#### [DOCUMENT PASSAGE]
········
Pay Attention To Substance Use
Pregnancy is an exquisitely sensitive period for mothers and their gestating fetuses. We know a lot of substances that inadvertently make their way into the bloodstream via inhalation or ingestion can interfere with maternal health and fetal growth and development, even at very low levels of exposure. That’s why health professionals who care for women who are pregnant advise “clean” living before, during, and after pregnancy during lactation, while stressing avoidance of chemicals that are present in our homes, in our food and water, and in the air we breathe.
Exposure to some toxic substances, however, can be self-inflicted. Using tobacco, alcohol, and illicit drugs is clearly forbidden during pregnancy for reasons that are well known. Smoking during pregnancy increases the risk of pregnancy complications, including miscarriage, prematurity, low birth weight, and birth defects. Once born, babies whose mothers smoke are about three times more likely to die from sudden infant death syndrome (SIDS), according to data from the Centers for Disease Control and Prevention.
All types of alcohol can harm a developing fetus, even small amounts of beer, wine, and spirits. Like tobacco, drinking while pregnant increases the risk of miscarriage, prematurity, SIDS, and fetal alcohol syndrome (FAS). Infants born with FAS can have a variety of physical ailments resulting from organ damage and brain injury, and cognitive and behavioral disabilities.
········
#### [GIVEN MATERIAL]
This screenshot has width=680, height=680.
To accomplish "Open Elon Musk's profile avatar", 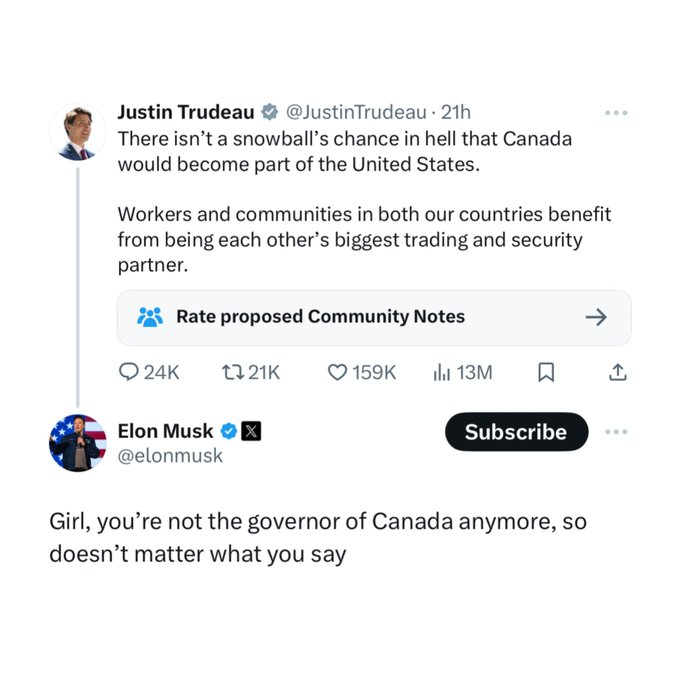I will click(x=77, y=442).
········
#### [ACTIVITY A]
From the substance use passage, list every pregnancy complication that smoking is said to make more likely.
#### [ACTIVITY B]
Rewrite the substance use passage from "Exposure to some" to "Control and Prevention.", putting "street drugs" in place of "illicit drugs".
#### [ACTIVITY C]
Answer from the substance use passage.
(i) Through which two routes can substances make their way into the bloodstream?
(ii) According to data from the Centers for Disease Control and Prevention, how much more likely are babies whose mothers smoke to die from SIDS?
(iii) Which three kinds of alcohol are named as harmful even in small amounts?
Work only from the substance use passage.

#### [ANSWER SPACE A]
miscarriage, prematurity, low birth weight, birth defects

#### [ANSWER SPACE B]
Exposure to some toxic substances, however, can be self-inflicted. Using tobacco, alcohol, and street drugs is clearly forbidden during pregnancy for reasons that are well known. Smoking during pregnancy increases the risk of pregnancy complications, including miscarriage, prematurity, low birth weight, and birth defects. Once born, babies whose mothers smoke are about three times more likely to die from sudden infant death syndrome (SIDS), according to data from the Centers for Disease Control and Prevention.

#### [ANSWER SPACE C]
(i) Inhalation or ingestion.
(ii) About three times more likely.
(iii) Beer, wine, and spirits.